> TRY IT
Keep every word the same. Repeat the records without their images.

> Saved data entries

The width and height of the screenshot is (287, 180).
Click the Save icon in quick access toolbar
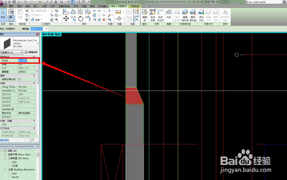point(14,2)
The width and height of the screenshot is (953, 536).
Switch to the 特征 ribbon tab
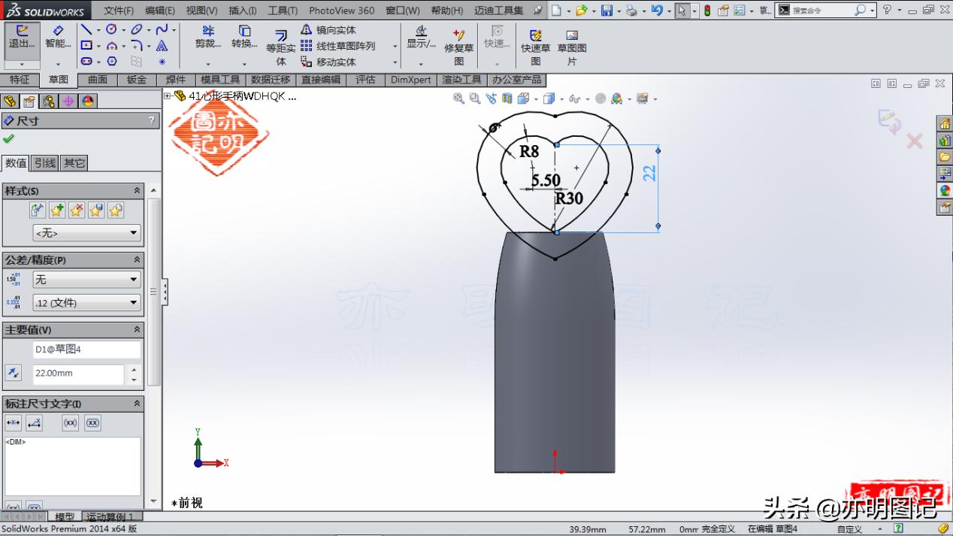(x=20, y=79)
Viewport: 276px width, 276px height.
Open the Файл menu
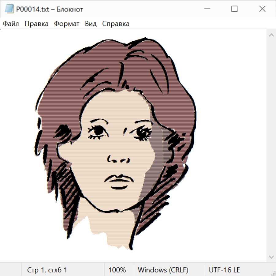pyautogui.click(x=11, y=24)
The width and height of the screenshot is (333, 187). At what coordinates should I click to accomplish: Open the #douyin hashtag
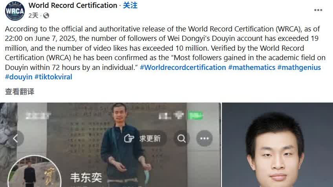pyautogui.click(x=19, y=77)
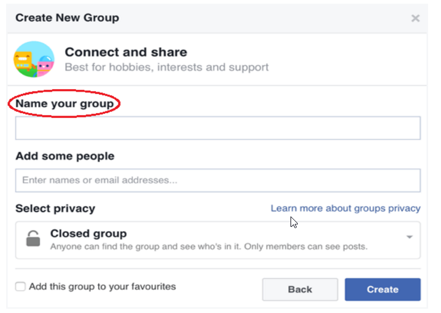Click the Add some people heading

[65, 156]
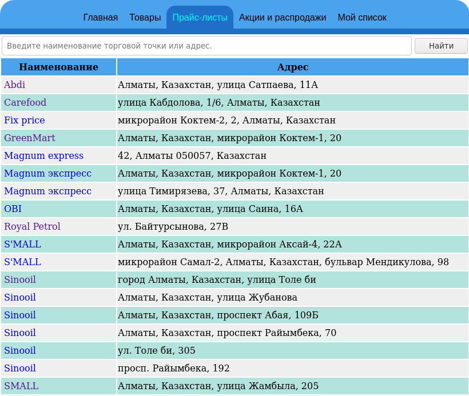Open S'MALL in микрорайон Аксай-4
The image size is (469, 396).
point(22,245)
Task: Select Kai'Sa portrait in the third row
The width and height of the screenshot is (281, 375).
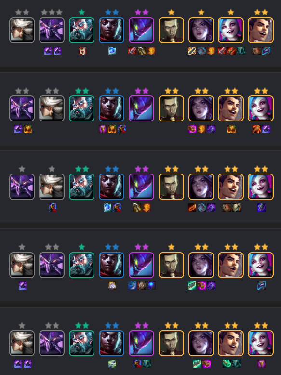Action: (201, 187)
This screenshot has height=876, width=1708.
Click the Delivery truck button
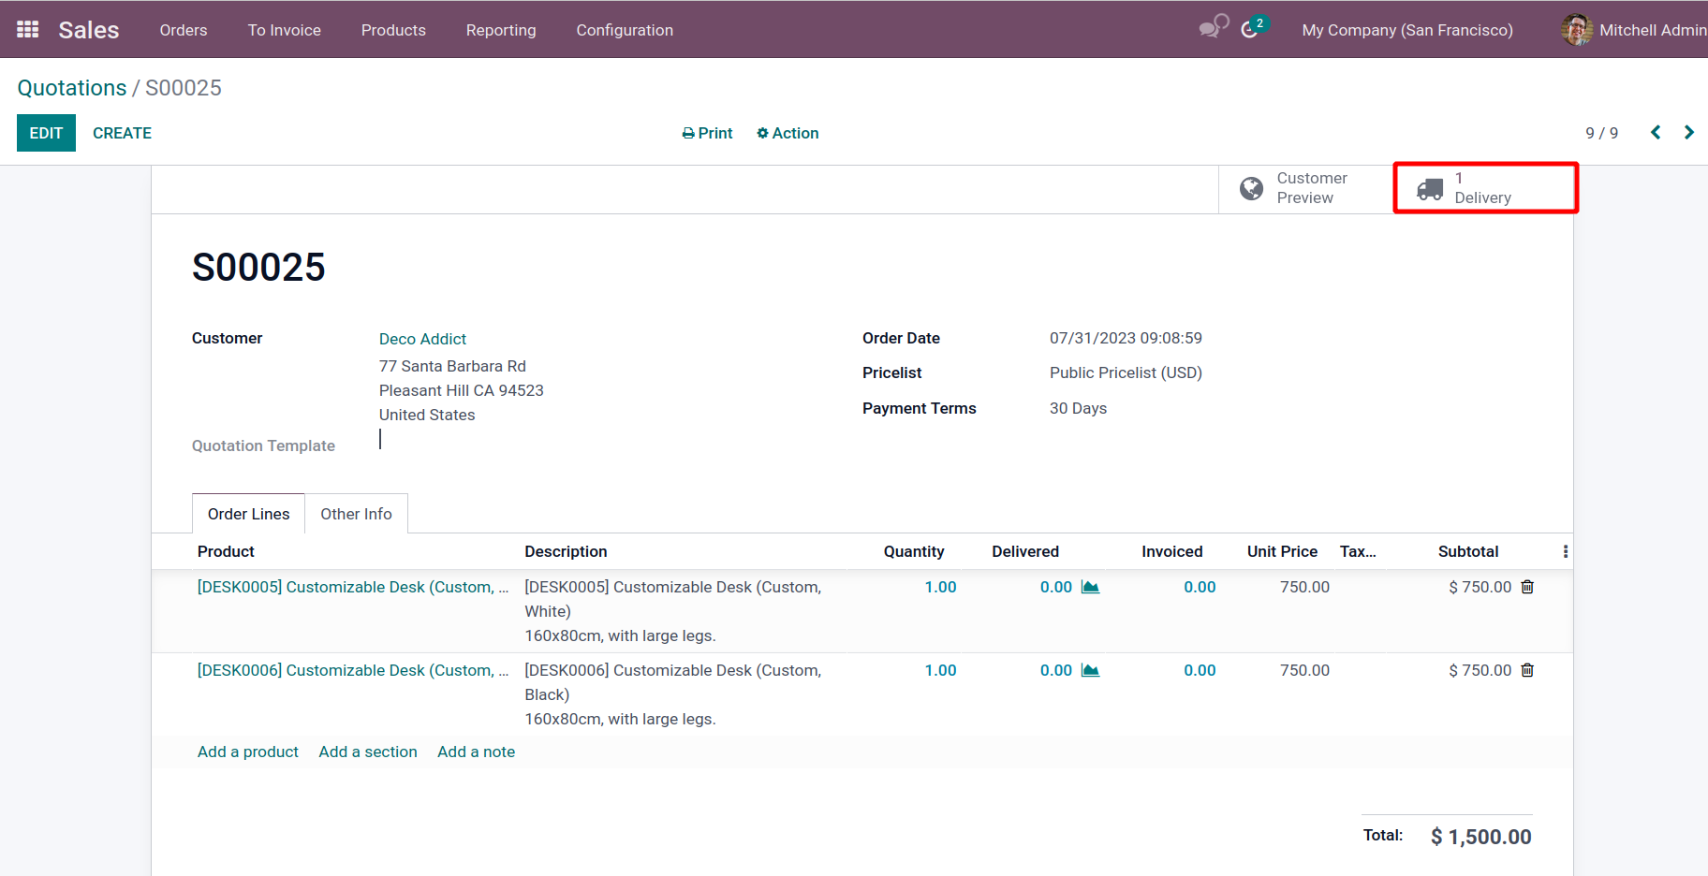point(1485,188)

> ANSWER BOX
The width and height of the screenshot is (287, 180).
Click the Save icon in quick access toolbar
point(14,2)
The width and height of the screenshot is (953, 536).
Switch to the 特征 ribbon tab
(x=20, y=79)
Viewport: 276px width, 276px height.
Open the Файл menu
pyautogui.click(x=11, y=24)
The width and height of the screenshot is (333, 187). At what coordinates should I click to accomplish: Open the #douyin hashtag
pyautogui.click(x=19, y=77)
Click the Add some people heading

[65, 156]
Open S'MALL in микрорайон Аксай-4
The image size is (469, 396).
point(22,245)
Task: Select Kai'Sa portrait in the third row
The width and height of the screenshot is (281, 375).
Action: (201, 187)
This screenshot has height=876, width=1708.
Click the Delivery truck button
point(1485,188)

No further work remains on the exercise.